◆ INSTRUCTIONS TO FOLLOW
Swap every "magnifying glass" in the listing for "zoom lens" and leave everything else as it is.
Start of STORED DATA
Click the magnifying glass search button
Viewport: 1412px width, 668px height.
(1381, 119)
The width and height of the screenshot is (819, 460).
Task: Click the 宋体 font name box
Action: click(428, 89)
End of STORED DATA
◆ RESULT
Click the zoom lens search button
Viewport: 1412px width, 668px height.
(1381, 119)
The width and height of the screenshot is (819, 460).
Task: Click the 宋体 font name box
Action: click(428, 89)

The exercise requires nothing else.